In no instance did McCain or Palin rebuke such a response; they just kept on going.

These are not just wackos in the crowd that can be ignored; after all, how often have you ever heard of people in controlled political events shouting death threats against the opposing candidate? And if they did, would you not expect the campaign to go out of its way to disavow and condemn such things?

That’s the scary thing: that McCain and Palin are unabashedly whipping their supporters into angry mobs lacking only pitchforks and torches, though maybe not ropes to hang from trees. They know what they are doing and yet they keep on pressing forward with the attack.

This has gotten so bad that even people inside the McCain campaign are starting to publicly question the wisdom of stirring up such hostility.

In response, a McCain advisor simply said that they were “happy” with how the campaign is going.

I certainly hope that Obama’s secret service detail is beefed up and hypersensitive to all threats, because John McCain seems to be just one short step away from losing it and shouting to his supporters, “Go lynch him!”

Update: Saner opinions in the McCain campaign seem to have prevailed, as McCain has just suddenly hit the brakes on the “Obama is a terrorist” car. At a rally in Minnesota where the audience booed Obama, McCain called for “respect,” apparently thinking this would do the trick and erase the last several months of McCain issuing severe disrespect for Obama, repeatedly calling him in all but name a terrorist and a traitor.

But as is often true after one lathers up an angry mob, the mob has a momentum of its own and is not easy to slow down. Even after McCain’s appeals for respect, audience members “pushed back,” asking McCain to tell the “truth” about Obama (“you know, tell us all about his Muslim terrorist ways!”), and telling McCain that they feared an America led by Obama. McCain tried to reapply the “respectful” brakes, but again to little effect–a subsequent speaker from the audience started by announcing that she is scared of Obama because he is an “Arab terrorist.” McCain actually had to grab the microphone away from her and state that Obama is a “decent family man.”

McCain is suddenly discovering that lynch mobs are not quite as easy to reign in as he may have thought.

Later Update: Here’s a video of the aforementioned rally, which shows that TIME slightly misreported, but that clarification just makes it stranger:

The woman did not say that Obama was an “Arab terrorist”; she said he was an “Arab,” and then stopped–maybe she wanted to go on to say terrorist, but she didn’t. She just said “Arab.”

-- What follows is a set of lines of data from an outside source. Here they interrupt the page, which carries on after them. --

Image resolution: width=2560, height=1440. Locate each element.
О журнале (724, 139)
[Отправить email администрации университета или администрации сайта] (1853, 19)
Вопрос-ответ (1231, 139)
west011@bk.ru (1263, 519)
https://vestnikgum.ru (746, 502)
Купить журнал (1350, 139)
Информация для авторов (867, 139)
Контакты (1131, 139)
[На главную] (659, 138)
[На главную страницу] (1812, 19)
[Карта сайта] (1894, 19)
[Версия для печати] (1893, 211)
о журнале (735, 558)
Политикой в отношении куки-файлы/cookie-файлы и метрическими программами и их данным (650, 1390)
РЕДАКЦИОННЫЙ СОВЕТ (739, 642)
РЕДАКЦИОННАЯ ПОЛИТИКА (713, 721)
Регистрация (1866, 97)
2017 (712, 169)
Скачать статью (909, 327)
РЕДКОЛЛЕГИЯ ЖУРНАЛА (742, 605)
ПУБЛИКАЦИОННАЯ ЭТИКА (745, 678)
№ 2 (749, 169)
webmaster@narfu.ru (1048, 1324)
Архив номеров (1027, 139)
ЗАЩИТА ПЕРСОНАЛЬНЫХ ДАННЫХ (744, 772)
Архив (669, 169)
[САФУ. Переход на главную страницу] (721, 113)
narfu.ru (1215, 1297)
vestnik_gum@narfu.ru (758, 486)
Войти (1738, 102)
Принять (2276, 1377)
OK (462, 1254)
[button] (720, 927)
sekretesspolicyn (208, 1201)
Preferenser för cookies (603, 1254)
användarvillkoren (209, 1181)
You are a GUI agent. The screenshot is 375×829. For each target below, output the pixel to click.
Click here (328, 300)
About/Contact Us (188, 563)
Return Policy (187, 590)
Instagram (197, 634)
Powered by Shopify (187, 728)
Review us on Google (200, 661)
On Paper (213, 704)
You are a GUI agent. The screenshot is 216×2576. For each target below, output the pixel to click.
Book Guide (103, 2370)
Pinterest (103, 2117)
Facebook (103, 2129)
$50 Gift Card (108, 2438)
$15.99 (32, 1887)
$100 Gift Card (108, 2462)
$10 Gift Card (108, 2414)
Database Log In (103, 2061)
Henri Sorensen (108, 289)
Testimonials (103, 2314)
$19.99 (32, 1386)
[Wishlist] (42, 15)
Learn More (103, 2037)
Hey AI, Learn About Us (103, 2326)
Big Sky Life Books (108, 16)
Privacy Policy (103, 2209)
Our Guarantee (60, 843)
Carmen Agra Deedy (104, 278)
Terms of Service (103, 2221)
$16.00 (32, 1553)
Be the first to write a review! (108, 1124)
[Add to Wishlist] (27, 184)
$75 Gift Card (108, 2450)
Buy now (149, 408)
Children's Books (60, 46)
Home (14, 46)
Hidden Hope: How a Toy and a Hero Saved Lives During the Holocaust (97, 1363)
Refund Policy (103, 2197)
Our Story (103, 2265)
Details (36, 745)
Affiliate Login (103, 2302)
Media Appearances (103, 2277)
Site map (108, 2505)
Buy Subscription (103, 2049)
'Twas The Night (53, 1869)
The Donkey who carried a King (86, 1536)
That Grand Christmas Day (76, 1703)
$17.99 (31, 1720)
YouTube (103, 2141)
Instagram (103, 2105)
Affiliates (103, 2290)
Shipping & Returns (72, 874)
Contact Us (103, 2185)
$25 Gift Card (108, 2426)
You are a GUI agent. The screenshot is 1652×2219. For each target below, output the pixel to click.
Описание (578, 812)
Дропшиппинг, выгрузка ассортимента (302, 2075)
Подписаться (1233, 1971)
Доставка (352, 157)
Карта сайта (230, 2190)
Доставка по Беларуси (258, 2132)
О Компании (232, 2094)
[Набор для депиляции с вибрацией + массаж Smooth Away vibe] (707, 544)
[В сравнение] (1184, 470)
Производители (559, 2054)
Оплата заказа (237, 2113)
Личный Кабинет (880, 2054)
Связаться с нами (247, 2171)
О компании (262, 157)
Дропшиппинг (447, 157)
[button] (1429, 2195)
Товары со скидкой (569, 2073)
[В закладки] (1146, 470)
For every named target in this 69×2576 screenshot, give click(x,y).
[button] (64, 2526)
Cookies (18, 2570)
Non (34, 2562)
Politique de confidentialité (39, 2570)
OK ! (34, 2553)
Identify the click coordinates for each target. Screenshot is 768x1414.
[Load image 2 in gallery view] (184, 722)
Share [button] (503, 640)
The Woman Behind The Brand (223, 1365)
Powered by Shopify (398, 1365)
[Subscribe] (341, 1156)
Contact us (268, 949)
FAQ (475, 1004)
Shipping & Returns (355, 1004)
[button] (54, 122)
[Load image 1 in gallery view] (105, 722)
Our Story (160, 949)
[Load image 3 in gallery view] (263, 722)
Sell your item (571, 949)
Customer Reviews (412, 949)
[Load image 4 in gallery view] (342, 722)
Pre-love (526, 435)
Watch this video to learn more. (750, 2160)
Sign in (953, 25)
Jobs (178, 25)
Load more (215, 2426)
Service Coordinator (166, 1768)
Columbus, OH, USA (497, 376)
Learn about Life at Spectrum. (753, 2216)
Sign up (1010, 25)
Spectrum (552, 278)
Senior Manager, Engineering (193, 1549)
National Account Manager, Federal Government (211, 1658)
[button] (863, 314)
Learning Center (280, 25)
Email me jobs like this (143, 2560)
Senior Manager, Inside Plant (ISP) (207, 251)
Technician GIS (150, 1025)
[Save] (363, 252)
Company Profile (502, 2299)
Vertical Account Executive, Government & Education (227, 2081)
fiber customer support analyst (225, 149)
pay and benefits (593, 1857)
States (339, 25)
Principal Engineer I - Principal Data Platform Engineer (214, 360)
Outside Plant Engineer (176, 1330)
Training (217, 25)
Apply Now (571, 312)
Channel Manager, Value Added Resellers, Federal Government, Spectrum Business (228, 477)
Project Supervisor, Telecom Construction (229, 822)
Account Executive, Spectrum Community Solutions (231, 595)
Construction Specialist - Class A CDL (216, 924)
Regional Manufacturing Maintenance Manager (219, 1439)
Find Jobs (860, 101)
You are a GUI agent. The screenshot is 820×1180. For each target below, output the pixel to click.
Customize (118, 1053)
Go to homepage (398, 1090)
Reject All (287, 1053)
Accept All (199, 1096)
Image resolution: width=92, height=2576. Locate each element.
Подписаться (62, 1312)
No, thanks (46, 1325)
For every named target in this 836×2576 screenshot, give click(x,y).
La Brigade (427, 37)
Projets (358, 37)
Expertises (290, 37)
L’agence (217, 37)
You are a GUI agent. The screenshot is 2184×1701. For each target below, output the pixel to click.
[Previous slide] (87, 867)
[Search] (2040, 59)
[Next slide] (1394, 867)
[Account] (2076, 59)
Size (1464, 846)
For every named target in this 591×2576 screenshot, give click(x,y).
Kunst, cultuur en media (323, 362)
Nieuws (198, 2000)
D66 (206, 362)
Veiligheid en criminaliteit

What is strange is that McCain took the mic back and said, “No ma’am. He’s a decent family man citizen that I just happen to have disagreements with on fundamental issues, and that’s what this campaign is all about. He’s not.”

Umm… “He’s not an Arab, he’s a decent family man citizen”? So, Arabs are not decent?

One can understand why the TIME blogger thought she said “terrorist”: because McCain answered as if she had. At least he’s in tune with his crowd that much.

Categories: Election 2008, McCain Hall of Shame Tags: by
  1. stevetv
    October 12th, 2008 at 12:31 | #1

    Check out this blog entry from Michael Crowley:

    http://blogs.tnr.com/tnr/blogs/the_stump/archive/2008/10/10/is-the-gop-fury-so-unique.aspx

    I agree with him up to a point, but before we get to that point I think he’s dead on. As Bush retained his lead in the polls up to Election Day of ’04, the anger of the Kerry supporters was very palpable and overt, and for all we know it may have helped Bush get that slight edge. And it may be the final nail on the coffin for McCain.

    OTOH, the worst ultimatums the liberals made were to move to Canada. It never descended as low as it is now. But maybe that’s the difference between, not the left and the right, but the bigoted ignoramuses and the rest of us. There’s no way “my country right or wrong” is going to abandon their core beliefs and leave said country. Better they stay and change it… by any means necessary. If Obama gets elected, tensions will settle down as it did with Bush. But we have to get to that point first.